Shares of Priceline.com Inc. (PCLN) have made a monumental recovery in the past decade, exceeding prices set during the dotcom bubble so many years ago. The split-adjusted price of one share of PCLN had submerged from over $950 in 1999 to as low as $6.30 in 2003 before beginning the kind of upward march that shareholder dreams are made of, gaining nearly 16,000 percent at current levels near $1,000 per share.
On a side note, if you’re pondering about how much William Shatner made off the rise in share value, no one really knows. Shatner reportedly insisted to be paid in Priceline stock when he first came on as spokesman before the dotcom collapse, but it has not been disclosed as to how many shares he received or at what price (or when) he sold. The Toronto Sun printed in 2010 that Shatner made $600 million on the deal, but the actor has said that is not true.
Back to the company.
Shares closed Thursday at $933.75, but have traveled as high as $994.98 minutes after Friday’s opening bell after beating analysts with a second-quarter earnings report following Thursday’s closing bell.
The Priceline Group consists of five primary brands: Booking.com, Priceline.com, Agoda.com, rentalcars.com and Kayak.

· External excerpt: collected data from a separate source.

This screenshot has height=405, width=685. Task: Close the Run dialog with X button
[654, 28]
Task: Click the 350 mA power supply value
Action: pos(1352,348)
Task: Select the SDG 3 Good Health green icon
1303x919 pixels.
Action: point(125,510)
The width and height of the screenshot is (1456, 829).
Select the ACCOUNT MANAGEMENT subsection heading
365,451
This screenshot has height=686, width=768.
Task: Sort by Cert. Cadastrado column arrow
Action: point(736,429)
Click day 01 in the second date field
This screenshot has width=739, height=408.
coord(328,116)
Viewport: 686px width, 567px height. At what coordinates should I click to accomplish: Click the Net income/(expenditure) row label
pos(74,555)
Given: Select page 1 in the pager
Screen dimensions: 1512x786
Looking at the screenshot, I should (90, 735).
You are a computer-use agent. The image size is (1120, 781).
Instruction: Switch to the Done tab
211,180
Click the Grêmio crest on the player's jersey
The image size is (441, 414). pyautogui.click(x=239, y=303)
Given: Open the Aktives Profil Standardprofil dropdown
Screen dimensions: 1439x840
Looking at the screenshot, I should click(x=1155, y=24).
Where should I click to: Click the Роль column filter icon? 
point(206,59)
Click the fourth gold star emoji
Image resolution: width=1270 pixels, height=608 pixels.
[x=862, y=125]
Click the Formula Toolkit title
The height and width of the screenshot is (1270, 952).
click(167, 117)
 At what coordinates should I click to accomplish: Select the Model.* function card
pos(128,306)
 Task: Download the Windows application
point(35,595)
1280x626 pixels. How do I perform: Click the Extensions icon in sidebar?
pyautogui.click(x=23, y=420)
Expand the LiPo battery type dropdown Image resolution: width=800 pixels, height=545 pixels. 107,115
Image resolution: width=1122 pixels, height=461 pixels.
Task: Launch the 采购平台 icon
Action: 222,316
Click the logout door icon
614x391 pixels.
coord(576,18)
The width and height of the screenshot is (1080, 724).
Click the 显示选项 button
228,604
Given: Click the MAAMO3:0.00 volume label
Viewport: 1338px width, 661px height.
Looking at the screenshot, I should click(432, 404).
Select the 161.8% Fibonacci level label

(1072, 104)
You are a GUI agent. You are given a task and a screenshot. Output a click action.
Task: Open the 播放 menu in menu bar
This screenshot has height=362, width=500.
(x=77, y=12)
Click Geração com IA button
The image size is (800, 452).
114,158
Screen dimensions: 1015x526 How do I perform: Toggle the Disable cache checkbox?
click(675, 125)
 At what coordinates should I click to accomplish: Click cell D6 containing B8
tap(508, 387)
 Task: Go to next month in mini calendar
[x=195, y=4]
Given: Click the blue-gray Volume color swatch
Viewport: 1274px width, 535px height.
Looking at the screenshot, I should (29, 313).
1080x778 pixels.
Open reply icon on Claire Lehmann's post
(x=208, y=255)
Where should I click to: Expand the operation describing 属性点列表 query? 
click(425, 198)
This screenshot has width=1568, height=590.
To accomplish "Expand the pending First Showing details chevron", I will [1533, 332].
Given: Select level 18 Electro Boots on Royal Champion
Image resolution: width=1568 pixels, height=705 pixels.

Priceline closed its $1.8-billion acquisition of Kayak Software Corp. during the second quarter.
Revenue for the quarter totaled $1.68 billion, up 27 percent from $1.33 billion in the year prior quarter. Net income grew to $437.3 million, or $8.39 per share, from $352.4 million, or $6.88 per share, in Q2 2012. Non-GAAP earnings, which exclude non-recurring items, were $508.3 million, or $9.70 per share, versus $404.6 million, or 7.85 per share, in last year’s quarter.
Wall Street was expecting non-GAAP profit of $9.38 per share on revenue of $1.65 billion.
Norwalk, Connecticut-based Priceline, the biggest online travel agency in the U.S. by market cap, said that gross travel bookings rose by 38 percent compared to the second quarter last year to $10.1 billion. In spite of the poor state of economies in many EU countries, international bookings rose 44 percent from $5.95 billion in the second quarter last year to $8.58 billion this year. Domestic bookings improved from $1.38 billion to $1.54 billion.
Gross profit increased 38 percent to $1.38 billion, with international operations contributing $1.2 billion of total gross profits.
The gains were broad-based against last year’s quarter. Hotel room nights sold climbed 38.2 percent. Rental car days sold increased by 46.3 percent. The number of airline tickets sold rose by 1.8 percent.
“The Group's international and domestic businesses performed well in the quarter as the summer travel season got off to a strong start for our brands,” said Jeffery H. Boyd, chairman and chief executive of Priceline. “We are particularly pleased by the Group's steady hotel room night growth and improving rental car unit growth, and with the growing momentum at the U.S. business of priceline.com.”
Looking ahead, the company sees adjusted profit in the range of $15.30 to $16.30 per share and a 23 to 30 percent increase in revenue compared to Q3 last year. That implies a range of $2.1 - $2.2 billion. The outlook was in line with analyst forecast of EPS of $15.84 on sales of $2.19 billion.
Shares of PCLN are ahead holding ahead more than 5 percent at $981 one hour into action. Shares are now up more than 50 percent so far in 2013.